Jateng dan 9 Provinsi Akan Terapkan Pelajaran Antikorupsi di Sekola

Gubernur Jawa Tengah Ganjar Pranowo (kanan) bersama Direktur Pendidikan dan Pelayanan Masyarakat KPK Giri Suprapdiono di Semarang, Selasa malam, 26 Maret 2019.
Gubernur Jawa Tengah Ganjar Pranowo (kanan) bersama Direktur Pendidikan dan Pelayanan Masyarakat KPK Giri Suprapdiono di Semarang, Selasa malam, 26 Maret 2019.
Sumber :
  • VIVA/Dwi Royanto

VIVA – Upaya mitigasi korupsi terus dilakukan Pemerintah Provinsi Jawa Tengah. Tak hanya di lingkungan birokrasi, upaya mitigasi korupsi juga akan diterapkan di lingkungan sekolah.

Gubernur Jawa Tengah Ganjar Pranowo bekerja sama dengan Komisi Pemberantasan Korupsi (KPK) agar ada sinkronisasi materi maupun bentuk-bentuk pengajaran yang sesuai.

Direktur Pendidikan dan Pelayanan Masyarakat KPK Giri Suprapdiono mengatakan, pendidikan karakter dan antikorupsi akan segera diterapkan di sekolah-sekolah di Jawa Tengah. Para siswa sekolah mulai SD hingga SMA/SMK di Jateng akan mendapat pengetahuan dan pembelajaran mengenai pendidikan antikorupsi.

"Tahun ini akan ada sepuluh provinsi di Indonesia, termasuk Jawa Tengah, yang akan menerapkan pendidikan karakter dan antikorupsi di lingkungan sekolah. Nantinya, dari sepuluh provinsi ini akan menjadi percontohan daerah lainnya di seluruh Indonesia," kata Giri saat beraudiensi dengan Ganjar di Semarang, Selasa malam, 26 Maret 2019.

Giri menerangkan, penerapan pendidikan karakter dan antikorupsi sudah disepakati seluruh daerah dengan KPK pada Desember 2018. Rencananya, pada Juni 2019 pendidikan karakter dan antikorupsi itu diterapkan.

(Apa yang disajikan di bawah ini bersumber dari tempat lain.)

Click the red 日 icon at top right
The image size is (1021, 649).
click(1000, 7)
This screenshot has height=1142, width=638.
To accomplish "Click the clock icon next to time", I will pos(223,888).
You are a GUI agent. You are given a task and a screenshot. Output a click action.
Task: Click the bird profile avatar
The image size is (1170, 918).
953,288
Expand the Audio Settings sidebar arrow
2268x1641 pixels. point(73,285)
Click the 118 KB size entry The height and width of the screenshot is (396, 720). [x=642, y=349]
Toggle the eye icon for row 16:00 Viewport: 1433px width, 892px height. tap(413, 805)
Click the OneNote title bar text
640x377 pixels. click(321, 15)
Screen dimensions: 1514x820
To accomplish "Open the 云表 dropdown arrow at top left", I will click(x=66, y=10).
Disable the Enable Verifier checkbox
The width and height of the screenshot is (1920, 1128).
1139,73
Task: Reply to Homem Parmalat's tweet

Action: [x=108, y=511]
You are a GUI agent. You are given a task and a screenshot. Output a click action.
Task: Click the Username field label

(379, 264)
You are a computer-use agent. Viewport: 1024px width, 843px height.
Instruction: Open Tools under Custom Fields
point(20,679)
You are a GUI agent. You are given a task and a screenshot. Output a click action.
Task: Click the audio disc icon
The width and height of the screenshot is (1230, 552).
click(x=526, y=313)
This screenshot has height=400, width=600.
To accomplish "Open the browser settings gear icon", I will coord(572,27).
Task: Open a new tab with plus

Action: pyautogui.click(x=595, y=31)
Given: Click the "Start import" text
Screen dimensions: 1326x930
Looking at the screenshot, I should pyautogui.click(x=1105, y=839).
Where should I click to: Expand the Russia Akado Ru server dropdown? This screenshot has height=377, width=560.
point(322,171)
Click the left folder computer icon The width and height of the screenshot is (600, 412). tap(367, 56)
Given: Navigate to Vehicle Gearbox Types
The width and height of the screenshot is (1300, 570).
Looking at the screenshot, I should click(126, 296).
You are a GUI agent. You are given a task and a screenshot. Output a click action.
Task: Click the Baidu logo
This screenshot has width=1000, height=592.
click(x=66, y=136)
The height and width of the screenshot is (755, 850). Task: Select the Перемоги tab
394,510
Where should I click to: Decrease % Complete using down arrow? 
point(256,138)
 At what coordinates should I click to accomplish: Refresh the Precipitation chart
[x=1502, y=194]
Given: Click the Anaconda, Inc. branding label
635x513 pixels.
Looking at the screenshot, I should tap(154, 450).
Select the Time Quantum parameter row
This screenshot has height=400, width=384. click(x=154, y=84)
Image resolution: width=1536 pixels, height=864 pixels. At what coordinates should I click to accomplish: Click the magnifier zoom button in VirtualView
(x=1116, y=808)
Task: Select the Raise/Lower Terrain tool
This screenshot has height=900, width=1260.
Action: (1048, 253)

"Jadi nanti ada regulasi khusus yang mewajibkan semua daerah melaksanakan pendidikan moral dan antikorupsi di sekolah-sekolah," katanya.

Pengetahuan tentang moral dan antikorupsi, kata Giri, memang penting diterapkan di lingkungan sekolah. Hal itu langkah pencegahan yang efektif dalam rangka membangun generasi berintegritas untuk memerangi korupsi yang ada dalam kehidupan bangsa.